Computational Discovery and Visualization of the Underlying Semantic Structure of Complicated Historical and Literary Corpora
Walsh, John A., Indiana University, jawalsh@indiana.edu
Hooper, Wally, Indiana University, whooper@indiana.edu
This admirable invention [computation by logarithms] added to the ingenious algorithm of the Indians, by reducing to a few days the labour of several months, doubles—if we may so speak—the life of astronomers, and spares them the errors and disgust inseparable from long calculations . . .

–Pierre Simon de LaPlace (1749-1827) Système du Monde, liv. iv, chap. iv

In addition to offering the possibility of new forms of scholarship beyond the traditional article or monograph, digital humanities and the computational tools developed as part of many digital humanities projects allow scholars to practice an accelerated hermeneutics and analysis on ever larger collections of texts and other cultural artifacts. Most projects that create scholarly digital editions of important corpora are consciously addressing a range of research issues in their respective fields and disciplines. Many of these projects are now also developing components and applying computational tools to exploit their new resources with the goal of solving those problems in an efficient and effective way.

Napier’s logarithms (1614) eased the efforts of early modern astronomers. Today, computational tools promise to accomplish lengthy mechanical tasks of review and notation that generations of scholars have done by hand. Effective methods now exist that will aid trained professionals to see into the heart and structure of digital corpora.
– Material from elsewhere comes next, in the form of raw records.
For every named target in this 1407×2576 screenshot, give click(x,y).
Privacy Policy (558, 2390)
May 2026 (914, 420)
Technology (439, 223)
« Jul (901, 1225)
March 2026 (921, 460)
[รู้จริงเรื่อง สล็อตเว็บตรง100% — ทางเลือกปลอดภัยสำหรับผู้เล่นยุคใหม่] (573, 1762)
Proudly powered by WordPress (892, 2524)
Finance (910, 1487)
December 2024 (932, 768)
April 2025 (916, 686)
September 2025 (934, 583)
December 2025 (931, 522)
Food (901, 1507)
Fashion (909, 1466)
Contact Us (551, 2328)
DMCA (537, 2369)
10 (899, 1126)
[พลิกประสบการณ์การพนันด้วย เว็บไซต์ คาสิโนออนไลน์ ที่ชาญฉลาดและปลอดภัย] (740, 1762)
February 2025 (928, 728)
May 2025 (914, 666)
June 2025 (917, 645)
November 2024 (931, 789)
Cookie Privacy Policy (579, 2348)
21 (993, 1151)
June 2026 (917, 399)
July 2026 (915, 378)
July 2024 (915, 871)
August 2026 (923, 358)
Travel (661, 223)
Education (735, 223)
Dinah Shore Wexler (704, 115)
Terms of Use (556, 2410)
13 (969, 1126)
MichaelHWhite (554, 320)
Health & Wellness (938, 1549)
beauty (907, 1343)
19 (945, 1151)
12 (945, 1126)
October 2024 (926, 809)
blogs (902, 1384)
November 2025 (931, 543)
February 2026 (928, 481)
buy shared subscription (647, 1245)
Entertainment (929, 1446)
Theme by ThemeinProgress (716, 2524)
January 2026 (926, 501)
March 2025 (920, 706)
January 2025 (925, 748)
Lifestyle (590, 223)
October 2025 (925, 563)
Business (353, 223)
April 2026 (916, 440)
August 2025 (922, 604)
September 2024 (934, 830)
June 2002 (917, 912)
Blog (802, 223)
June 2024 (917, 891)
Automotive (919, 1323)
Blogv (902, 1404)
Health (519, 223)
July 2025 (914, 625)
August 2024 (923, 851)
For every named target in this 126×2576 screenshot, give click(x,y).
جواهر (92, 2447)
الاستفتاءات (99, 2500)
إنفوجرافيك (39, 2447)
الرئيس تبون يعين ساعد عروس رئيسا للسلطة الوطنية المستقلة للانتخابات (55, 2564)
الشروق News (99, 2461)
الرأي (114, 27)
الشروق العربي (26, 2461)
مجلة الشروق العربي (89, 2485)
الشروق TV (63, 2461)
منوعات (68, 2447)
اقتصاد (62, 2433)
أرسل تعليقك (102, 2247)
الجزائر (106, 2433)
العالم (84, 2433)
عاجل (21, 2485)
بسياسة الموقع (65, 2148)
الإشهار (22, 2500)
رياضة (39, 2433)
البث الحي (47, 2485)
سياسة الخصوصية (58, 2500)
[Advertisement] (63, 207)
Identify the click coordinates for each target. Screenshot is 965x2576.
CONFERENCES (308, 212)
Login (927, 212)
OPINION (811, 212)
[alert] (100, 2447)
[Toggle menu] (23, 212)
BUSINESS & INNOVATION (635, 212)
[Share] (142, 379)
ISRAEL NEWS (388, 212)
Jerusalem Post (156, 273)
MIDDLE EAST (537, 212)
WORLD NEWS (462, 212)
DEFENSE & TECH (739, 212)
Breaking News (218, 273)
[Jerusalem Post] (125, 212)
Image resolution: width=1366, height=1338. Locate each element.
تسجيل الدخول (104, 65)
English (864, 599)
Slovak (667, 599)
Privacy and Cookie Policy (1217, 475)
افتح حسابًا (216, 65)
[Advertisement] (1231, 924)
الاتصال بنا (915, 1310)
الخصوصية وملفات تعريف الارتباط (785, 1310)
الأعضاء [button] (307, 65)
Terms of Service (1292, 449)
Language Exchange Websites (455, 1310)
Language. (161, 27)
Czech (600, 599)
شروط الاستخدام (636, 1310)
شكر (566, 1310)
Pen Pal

Our project is associated with two major digital editions based at Indiana University: the Chymistry of Isaac Newton Project (http://www.chymistry.org), led by William R. Newman, general editor and co-investigator, which is publishing a digital edition of one hundred nineteen alchemical manuscripts written by Isaac Newton, thirty-two of which are now online; and the Swinburne Project (http://www.swinburneproject.org/), edited by Walsh, which is publishing the works of Victorian poet and critic Algernon Charles Swinburne.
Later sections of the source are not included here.